(Recorded data)
-----
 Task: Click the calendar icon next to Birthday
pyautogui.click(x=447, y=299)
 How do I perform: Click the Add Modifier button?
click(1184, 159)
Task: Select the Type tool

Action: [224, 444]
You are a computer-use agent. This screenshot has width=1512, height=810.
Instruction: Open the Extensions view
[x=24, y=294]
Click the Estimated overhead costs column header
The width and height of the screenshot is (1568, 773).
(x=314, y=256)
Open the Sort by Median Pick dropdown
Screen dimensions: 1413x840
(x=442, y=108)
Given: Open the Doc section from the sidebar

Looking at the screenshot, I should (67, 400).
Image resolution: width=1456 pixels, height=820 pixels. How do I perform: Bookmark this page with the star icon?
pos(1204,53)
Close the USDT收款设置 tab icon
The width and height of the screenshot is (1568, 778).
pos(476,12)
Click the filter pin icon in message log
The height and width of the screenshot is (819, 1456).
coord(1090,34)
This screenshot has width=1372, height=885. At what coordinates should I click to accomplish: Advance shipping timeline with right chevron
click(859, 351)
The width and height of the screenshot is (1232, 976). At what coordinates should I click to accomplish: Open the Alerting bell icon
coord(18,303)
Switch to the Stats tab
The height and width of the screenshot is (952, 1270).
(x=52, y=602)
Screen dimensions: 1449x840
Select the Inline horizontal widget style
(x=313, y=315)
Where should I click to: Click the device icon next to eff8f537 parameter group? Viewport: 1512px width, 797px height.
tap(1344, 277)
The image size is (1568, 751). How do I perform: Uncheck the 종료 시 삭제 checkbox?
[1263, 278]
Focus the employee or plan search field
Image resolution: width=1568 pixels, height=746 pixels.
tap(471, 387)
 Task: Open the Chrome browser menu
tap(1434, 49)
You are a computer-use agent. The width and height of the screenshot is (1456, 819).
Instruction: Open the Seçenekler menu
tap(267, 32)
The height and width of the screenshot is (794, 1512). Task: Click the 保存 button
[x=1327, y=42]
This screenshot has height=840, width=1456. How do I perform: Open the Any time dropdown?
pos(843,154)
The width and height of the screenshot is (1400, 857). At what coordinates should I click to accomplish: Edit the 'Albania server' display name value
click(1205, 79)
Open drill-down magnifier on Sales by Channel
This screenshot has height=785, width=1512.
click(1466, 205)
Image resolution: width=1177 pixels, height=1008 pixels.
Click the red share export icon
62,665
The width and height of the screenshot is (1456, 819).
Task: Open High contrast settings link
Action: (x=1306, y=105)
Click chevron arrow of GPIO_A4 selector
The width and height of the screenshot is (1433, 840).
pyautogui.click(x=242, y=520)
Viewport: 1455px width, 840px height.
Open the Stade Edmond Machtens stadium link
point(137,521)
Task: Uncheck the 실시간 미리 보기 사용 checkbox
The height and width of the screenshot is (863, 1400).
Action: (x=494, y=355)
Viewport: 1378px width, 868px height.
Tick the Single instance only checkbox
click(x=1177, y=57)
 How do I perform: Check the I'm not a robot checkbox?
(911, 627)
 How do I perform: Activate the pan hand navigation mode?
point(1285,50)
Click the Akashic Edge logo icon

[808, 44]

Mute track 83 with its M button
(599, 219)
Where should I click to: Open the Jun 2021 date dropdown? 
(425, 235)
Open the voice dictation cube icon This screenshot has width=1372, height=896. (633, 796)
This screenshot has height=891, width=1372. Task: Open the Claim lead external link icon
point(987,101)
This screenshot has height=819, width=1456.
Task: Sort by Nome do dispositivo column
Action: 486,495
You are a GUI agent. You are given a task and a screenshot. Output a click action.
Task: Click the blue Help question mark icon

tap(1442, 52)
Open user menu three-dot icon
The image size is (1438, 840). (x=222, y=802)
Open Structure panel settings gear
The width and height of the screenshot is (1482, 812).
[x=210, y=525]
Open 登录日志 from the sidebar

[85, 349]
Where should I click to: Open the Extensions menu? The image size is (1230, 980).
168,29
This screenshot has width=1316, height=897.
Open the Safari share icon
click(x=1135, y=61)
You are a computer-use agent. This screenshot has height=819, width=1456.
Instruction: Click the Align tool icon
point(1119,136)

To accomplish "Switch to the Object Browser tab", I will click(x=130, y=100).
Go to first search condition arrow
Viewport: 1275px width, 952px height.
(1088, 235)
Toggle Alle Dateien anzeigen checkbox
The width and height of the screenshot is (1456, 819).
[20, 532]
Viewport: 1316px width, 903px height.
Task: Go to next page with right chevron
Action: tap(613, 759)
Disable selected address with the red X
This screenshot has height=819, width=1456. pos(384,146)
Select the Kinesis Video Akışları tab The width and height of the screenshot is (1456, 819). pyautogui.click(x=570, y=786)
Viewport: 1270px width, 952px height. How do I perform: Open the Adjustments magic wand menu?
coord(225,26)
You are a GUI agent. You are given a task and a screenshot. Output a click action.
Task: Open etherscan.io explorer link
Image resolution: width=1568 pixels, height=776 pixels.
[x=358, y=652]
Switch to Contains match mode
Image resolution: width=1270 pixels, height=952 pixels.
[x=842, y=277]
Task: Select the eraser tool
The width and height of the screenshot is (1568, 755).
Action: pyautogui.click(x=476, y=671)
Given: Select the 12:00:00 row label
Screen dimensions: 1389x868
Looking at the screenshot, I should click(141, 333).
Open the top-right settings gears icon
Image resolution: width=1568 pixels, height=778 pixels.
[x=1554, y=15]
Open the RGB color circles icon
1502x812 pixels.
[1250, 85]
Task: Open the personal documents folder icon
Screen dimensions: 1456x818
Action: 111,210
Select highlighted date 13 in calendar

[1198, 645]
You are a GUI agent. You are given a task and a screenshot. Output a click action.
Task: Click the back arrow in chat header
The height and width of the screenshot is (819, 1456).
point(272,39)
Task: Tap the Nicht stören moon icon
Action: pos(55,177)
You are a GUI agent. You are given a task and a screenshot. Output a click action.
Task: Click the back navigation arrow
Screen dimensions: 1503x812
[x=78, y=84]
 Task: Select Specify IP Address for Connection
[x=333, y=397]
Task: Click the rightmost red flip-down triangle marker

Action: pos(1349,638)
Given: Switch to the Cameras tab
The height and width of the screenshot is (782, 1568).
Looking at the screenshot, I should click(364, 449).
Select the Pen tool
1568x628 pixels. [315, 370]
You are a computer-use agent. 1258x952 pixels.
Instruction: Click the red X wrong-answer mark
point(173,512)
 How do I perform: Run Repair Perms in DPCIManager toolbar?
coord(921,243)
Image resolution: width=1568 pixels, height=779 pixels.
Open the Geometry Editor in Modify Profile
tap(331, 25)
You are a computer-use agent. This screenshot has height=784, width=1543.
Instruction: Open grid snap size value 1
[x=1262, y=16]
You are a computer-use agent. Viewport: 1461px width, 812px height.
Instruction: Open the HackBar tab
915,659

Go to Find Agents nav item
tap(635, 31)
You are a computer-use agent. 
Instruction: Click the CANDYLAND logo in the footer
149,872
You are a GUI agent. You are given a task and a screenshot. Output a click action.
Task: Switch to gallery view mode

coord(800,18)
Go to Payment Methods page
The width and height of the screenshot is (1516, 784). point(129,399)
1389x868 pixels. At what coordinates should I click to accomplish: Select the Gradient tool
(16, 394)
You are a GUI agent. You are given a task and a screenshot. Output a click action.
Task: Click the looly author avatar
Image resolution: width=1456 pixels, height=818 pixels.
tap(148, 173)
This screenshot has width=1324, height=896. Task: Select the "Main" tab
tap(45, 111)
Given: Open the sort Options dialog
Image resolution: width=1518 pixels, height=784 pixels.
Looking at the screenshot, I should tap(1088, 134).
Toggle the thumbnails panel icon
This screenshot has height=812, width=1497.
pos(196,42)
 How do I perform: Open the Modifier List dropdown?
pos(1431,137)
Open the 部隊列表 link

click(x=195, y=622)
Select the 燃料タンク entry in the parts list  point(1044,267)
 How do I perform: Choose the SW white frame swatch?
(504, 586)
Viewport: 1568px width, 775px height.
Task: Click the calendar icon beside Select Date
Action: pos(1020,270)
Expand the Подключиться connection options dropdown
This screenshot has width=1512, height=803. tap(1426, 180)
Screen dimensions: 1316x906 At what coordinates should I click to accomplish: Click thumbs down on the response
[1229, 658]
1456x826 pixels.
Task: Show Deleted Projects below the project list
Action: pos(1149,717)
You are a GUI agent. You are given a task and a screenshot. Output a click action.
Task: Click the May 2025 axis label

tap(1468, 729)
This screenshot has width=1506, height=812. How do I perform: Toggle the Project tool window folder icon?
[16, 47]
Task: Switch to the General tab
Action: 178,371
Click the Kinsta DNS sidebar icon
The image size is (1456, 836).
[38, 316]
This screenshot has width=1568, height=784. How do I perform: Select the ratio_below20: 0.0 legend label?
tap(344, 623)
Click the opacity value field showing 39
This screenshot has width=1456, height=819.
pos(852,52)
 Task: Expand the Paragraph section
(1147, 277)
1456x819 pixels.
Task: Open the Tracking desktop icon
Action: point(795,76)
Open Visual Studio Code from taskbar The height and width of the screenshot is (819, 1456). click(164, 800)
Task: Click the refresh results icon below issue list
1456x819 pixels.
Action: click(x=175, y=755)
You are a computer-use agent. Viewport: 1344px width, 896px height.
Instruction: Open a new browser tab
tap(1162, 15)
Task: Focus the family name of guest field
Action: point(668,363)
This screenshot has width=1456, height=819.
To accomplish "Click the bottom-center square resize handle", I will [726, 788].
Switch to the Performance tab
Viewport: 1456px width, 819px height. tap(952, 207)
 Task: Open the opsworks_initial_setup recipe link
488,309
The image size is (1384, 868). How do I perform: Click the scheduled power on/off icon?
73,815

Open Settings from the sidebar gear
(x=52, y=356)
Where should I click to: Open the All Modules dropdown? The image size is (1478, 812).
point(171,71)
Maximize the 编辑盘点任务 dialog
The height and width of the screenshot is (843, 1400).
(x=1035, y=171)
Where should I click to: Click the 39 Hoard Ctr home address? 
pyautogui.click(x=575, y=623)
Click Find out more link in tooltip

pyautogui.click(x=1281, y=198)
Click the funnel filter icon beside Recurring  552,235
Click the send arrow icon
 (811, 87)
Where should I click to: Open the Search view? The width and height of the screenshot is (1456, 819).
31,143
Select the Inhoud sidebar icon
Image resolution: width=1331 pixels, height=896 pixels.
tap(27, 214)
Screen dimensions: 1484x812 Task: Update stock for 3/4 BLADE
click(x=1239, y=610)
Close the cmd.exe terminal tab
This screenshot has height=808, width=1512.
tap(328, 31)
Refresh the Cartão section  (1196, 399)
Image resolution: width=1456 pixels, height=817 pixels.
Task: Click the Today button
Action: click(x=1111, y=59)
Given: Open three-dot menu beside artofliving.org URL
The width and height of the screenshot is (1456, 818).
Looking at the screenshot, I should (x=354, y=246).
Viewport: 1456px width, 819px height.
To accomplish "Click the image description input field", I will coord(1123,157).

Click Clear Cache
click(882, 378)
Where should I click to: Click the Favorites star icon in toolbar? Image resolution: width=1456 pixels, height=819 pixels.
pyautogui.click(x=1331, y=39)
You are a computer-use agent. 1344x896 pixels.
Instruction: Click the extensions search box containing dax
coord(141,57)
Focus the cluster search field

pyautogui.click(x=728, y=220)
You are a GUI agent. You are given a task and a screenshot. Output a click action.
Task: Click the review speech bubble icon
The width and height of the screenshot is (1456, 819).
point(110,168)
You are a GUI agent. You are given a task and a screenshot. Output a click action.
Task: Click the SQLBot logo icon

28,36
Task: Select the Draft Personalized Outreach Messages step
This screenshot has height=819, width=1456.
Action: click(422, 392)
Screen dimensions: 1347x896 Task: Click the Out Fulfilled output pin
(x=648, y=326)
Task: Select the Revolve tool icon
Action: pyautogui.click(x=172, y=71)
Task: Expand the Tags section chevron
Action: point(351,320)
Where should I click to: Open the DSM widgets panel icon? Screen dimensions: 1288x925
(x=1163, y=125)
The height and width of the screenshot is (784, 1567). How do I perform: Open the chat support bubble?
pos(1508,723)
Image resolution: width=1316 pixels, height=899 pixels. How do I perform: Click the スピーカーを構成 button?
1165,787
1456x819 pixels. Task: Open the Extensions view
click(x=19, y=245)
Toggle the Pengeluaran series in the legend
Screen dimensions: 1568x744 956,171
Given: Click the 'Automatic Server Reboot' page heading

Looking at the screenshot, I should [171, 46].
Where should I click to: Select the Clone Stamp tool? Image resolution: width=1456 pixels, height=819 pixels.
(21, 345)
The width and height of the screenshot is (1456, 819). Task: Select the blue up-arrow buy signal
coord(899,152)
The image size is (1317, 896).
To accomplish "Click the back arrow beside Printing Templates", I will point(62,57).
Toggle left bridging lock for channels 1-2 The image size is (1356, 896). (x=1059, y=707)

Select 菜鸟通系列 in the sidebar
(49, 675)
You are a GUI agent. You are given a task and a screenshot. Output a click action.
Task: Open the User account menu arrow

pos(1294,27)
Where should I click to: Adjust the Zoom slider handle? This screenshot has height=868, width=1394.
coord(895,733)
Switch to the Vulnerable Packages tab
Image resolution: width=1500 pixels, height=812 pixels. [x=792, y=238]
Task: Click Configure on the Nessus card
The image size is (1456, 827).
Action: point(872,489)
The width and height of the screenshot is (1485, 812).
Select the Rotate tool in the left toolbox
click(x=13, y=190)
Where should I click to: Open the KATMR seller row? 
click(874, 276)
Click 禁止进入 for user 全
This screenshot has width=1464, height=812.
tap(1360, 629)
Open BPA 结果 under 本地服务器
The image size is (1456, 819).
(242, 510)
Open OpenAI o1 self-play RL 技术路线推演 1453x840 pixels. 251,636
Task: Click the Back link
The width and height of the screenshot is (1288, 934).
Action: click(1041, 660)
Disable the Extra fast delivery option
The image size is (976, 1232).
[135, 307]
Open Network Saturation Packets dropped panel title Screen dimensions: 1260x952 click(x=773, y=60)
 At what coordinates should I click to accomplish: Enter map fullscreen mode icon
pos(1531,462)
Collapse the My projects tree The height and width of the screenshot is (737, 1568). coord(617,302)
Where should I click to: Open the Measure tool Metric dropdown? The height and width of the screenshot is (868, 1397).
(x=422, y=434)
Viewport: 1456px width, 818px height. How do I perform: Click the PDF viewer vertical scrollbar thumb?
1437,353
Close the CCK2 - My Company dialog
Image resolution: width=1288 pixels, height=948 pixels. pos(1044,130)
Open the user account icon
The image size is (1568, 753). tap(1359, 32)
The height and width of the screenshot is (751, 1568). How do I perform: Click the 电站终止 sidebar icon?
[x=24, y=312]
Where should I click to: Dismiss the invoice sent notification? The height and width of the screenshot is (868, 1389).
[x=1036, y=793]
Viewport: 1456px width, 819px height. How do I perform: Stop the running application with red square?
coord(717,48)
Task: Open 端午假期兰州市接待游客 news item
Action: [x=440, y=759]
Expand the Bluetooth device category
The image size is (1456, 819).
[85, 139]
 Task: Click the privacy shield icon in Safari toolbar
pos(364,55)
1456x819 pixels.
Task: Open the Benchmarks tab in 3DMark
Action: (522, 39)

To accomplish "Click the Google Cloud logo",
-----
**BRIEF**
Beginning at the line with "The height and width of the screenshot is (863, 1400)." and ending at the line with "Task: Open etherscan.io explorer link", reproduce each line of the data above exactly, and add no other lines.

**EXERCISE RESULT**
The height and width of the screenshot is (863, 1400).
Action: (x=494, y=355)
Viewport: 1378px width, 868px height.
Tick the Single instance only checkbox
click(x=1177, y=57)
 How do I perform: Check the I'm not a robot checkbox?
(911, 627)
 How do I perform: Activate the pan hand navigation mode?
point(1285,50)
Click the Akashic Edge logo icon

[808, 44]

Mute track 83 with its M button
(599, 219)
Where should I click to: Open the Jun 2021 date dropdown? 
(425, 235)
Open the voice dictation cube icon This screenshot has width=1372, height=896. (633, 796)
This screenshot has height=891, width=1372. Task: Open the Claim lead external link icon
point(987,101)
This screenshot has height=819, width=1456.
Task: Sort by Nome do dispositivo column
Action: 486,495
You are a GUI agent. You are given a task and a screenshot. Output a click action.
Task: Click the blue Help question mark icon

tap(1442, 52)
Open user menu three-dot icon
The image size is (1438, 840). (x=222, y=802)
Open Structure panel settings gear
The width and height of the screenshot is (1482, 812).
[x=210, y=525]
Open 登录日志 from the sidebar

[85, 349]
Where should I click to: Open the Extensions menu? The image size is (1230, 980).
168,29
This screenshot has width=1316, height=897.
Open the Safari share icon
click(x=1135, y=61)
You are a computer-use agent. This screenshot has height=819, width=1456.
Instruction: Click the Align tool icon
point(1119,136)

To accomplish "Switch to the Object Browser tab", I will click(x=130, y=100).
Go to first search condition arrow
Viewport: 1275px width, 952px height.
(1088, 235)
Toggle Alle Dateien anzeigen checkbox
The width and height of the screenshot is (1456, 819).
[20, 532]
Viewport: 1316px width, 903px height.
Task: Go to next page with right chevron
Action: tap(613, 759)
Disable selected address with the red X
This screenshot has height=819, width=1456. pos(384,146)
Select the Kinesis Video Akışları tab The width and height of the screenshot is (1456, 819). pyautogui.click(x=570, y=786)
Viewport: 1270px width, 952px height. How do I perform: Open the Adjustments magic wand menu?
coord(225,26)
You are a GUI agent. You are given a task and a screenshot. Output a click action.
Task: Open etherscan.io explorer link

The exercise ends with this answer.